Most common languages spoken are Arabic and French.

Thursday, 3rd September
After getting to bed after 0330hrs, Drum Major Matthies has just pounded on the door to say if we want to go to Sabratah, then we need to be on the bus in 15 minutes. Unfortunately, my wife and I cannot go as we are required to attend a dinner at the Australian Consul General’s home which will be attended by Tim Fischer and some business people. It’s now 1400hrs and the Band have just returned. The entire cast was not taken to Sabratah, but taken to the Bab Al Aziziya compound which in 1986, the Americans bombed killing the Colonel’s adopted daughter and injuring two sons.

The Band has been informed that they now need to be on the bus at 1730hrs for a civic reception.

Both myself and my wife Mary, and Pipers Bruce MacPhie and Andrew McKay had a wonderful evening with Tim Fischer who is an excellent raconteur and spoke on many subjects. I gave a short speech on the origin and profile of the Band to approximately thirty Australian business leaders and their wives, and consumed a small amount of fine Australian wine and excellent food, all provided by Woodside.

The entire cast were taken to an Army base which had been set up with marquees. Dinner was provided in the form of a lunch pack containing rice and a piece of roast chicken, a tetra pack of juice, and some water. After another fireworks display and some local entertainment, we were presented with a certificate for all members commemorating the visit, and the Band received a medal especially struck for the occasion. They arrived home at 0210hrs.

Friday 4th September

Today is a ‘do nothing day’ so some of the Band members lounged around the pool, went for a swim or were off scuba diving. We are still waiting on the final details of our trip tomorrow to Tobruk.

Saturday 5th September

This morning we woke at 0500hrs for an early departure to Tobruk. Our flight was to depart at 0900hrs. On arrival at Tripoli airport, we checked in the instruments and uniforms and caught up with Tim Fischer and Tom Yates. We were then joined by the British Ambassador to Libya Sir Vincent Fean, and the Maltese Ambassador, Doctor George Cassar and his wife.

We were all ushered aboard our private V.I.P. charter jet, a BAE146, for the hour and twenty minute flight. With only thirty-seven people on board a one hundred and forty-six seat plane, there was plenty of room to move around. We flew out over the Gulf of Sidra and directly over Benghazi. On touching down in Tobruk, we couldn’t help but note half a dozen MIG fighters parked on the runway. A bus then picked us up from the runway for the short trip to the Tobruk Commonwealth War Graves Cemetery.
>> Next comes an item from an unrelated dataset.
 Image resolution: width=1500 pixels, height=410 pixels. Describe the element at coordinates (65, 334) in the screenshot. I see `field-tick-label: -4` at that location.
On arrival the Band changed in to full kit then paraded to the Australian Memorial where the dignitaries awaited. We conducted a very moving ceremony with speeches, wreaths laid, and letters from home read. I then read the Ode, Bruce Macfarlane played the Lament, followed by a minute’s silence. David McNamara then played the Australian and British National Anthems. The Band then retired and broke off. It was then time to disperse and visit various graves, in particular those mates of Bob Semple, and also visiting the grave of Ron Barassi Senior, and John Edmondson. We then moved on to the Knightsbridge Cemetery passing the magnificent harbor and the German War Memorial.

Finally we visited the famous fig tree, under which is a cave used by the Australians as a Regimental Aide Post during the Siege.

By then it was time to return to our aircraft for the flight back to Tripoli. On the way we had a brief look at the magnificent harbor and port of the town.

On arrival back at Janzour, it was time for dinner, then most started packing as our flight departs at 1530hrs on Sunday back to ‘Oz’.

At the airport we said our final farewell to Kamahl our interpreter, and Tom Yates who had come to see we got off okay. Finally, let me conclude by saying that without Tom this trip may have not happened. He worked behind the scenes to procure our visas, and I suspect the trip to Tobruk. He was there for us whether it was changing currency, obtaining sim cards for our phones, and our general well-being. THANK YOU TOM!!

Ten members of our team travelled straight home via Dubai, with the other twenty travelling to Singapore for a stop-over.